5 Conclusion: Putting All the Pieces Together

In the previous Sections, we described wellness measurements that can be derived from a variety of sensors. The next step is to integrate these different (and currently independent) modules to create an overall wellness care framework.

Our generic extensible wellness framework will allow the integration of various sensors and also algorithms. The algorithms can be run on the cloud, on the edge or on the sensor. The framework then fuses the data into an inter-operable data format.

Our open and extensible framework will abstract data coming from variety of sensors and devices, enrich it with context and domain information and stores it in a standardized data structure. Application Programming Interfaces (API) exposed on raw, contextualized and domain enriched data, will help realize actionable insights in real-time/near real-time. Additionally, this framework will support plugging in of algorithms which will enable us to learn useful patterns and insights from the data.

The Wellness Care Framework follows a pluggable open architecture shown in Fig. 16. The following are the key components of the framework.

Fig. 16.
figure 16

High level system architecture of our wellness care framework incorporating sensors, video camera, Wearables, IOT platform, Core Services and our algorithm SDK.

The multitude of sensors and devices placed in these smart-homes perform observations such as motion, posture, door open/close detection and video footage.

The framework includes a gateway device which uses efficient low-range low power protocols to receive the data from the sensors. The gateway, simply put, forwards the sensor data to an IoT layer. In our example, the wearable has a custom application installed in the device which acts a gateway and pushes data to other layers within the framework.

Some gateways have processing capability to perform edge computation and may send enriched data. In our example of the Kinect setup, both the desktop (attached to the Kinect) and the custom application act as a gateway. This enriches the observation which is sent to the IoT Platform. In the example of video cameras, the video recordings are stored in a recorder device that is accessed through an internal network.

The IoT Platform facilitates the interaction between the sensor system [sensor + gateway] and the core services. It receives/pulls data from various sensors/gateways across smart-homes, contextualizes it and sends data in a standardized format. The IoT platform also has an in-built CEP component which will continue monitoring the data through a set of rules applied on the data. In case a threshold is reached or an alert rule is satisfied, the CEP engine fires an action for the corresponding event.

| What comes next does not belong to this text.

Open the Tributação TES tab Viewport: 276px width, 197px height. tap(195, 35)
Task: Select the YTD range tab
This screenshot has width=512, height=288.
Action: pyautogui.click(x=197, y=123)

The Core Services receives the data from the IoT Platform and first enriches and stores the data. We have followed the BSI PAS-182 [1] standards to create an interoperable data model. The data hub is built on a micro services architecture and offers data micro services, master data services, and notification services. The microservices expose REST APIs for the upstream services to consume and render - Web UI and a mobile app. Notifications from the notification microservice are pushed to Android-based mobile devices using a cloud notification service and using websockets for the browser based UI.

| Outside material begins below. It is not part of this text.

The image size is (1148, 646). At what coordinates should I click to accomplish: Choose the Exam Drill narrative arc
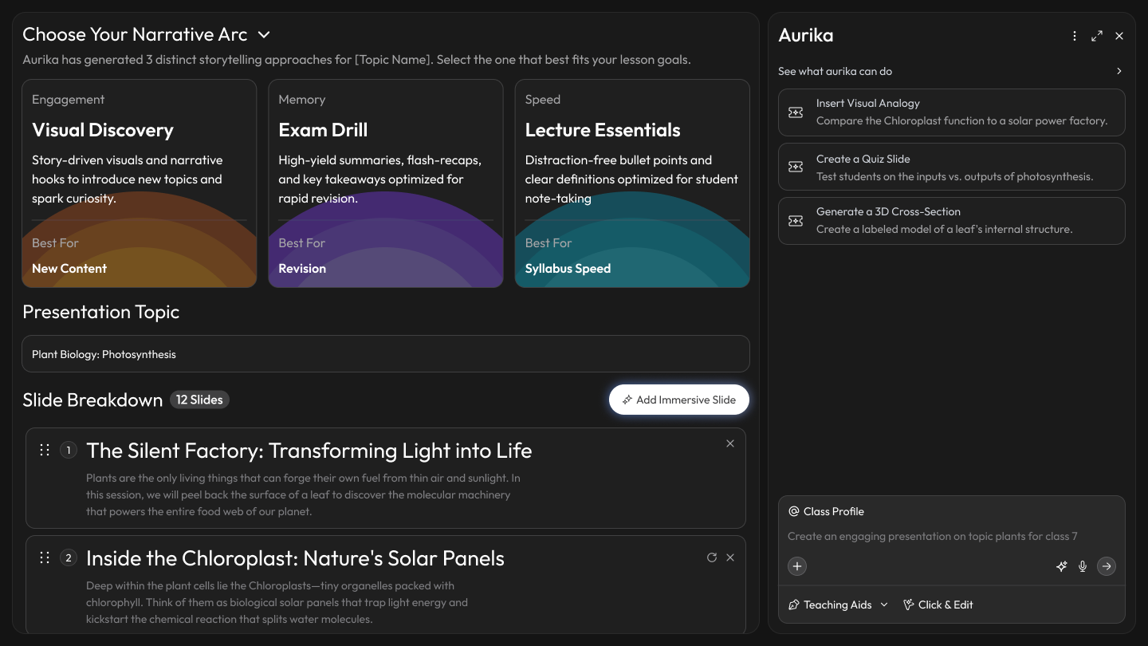click(386, 183)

Our framework includes a full-fledged run-time algorithm on which custom algorithms can be deployed, executed and the insights from these algorithms can be made available to the rest of the wellness framework. The supported languages are R, Python, MATLAB, and Java. The run-time also provides APIs for accessing the training sets and validation sets required by machine learning algorithms.

A key challenge we face in building such a generic wellness care framework would be in handling the trade-off between cost of data acquisition, the level of intrusiveness, and precision in detecting the activities.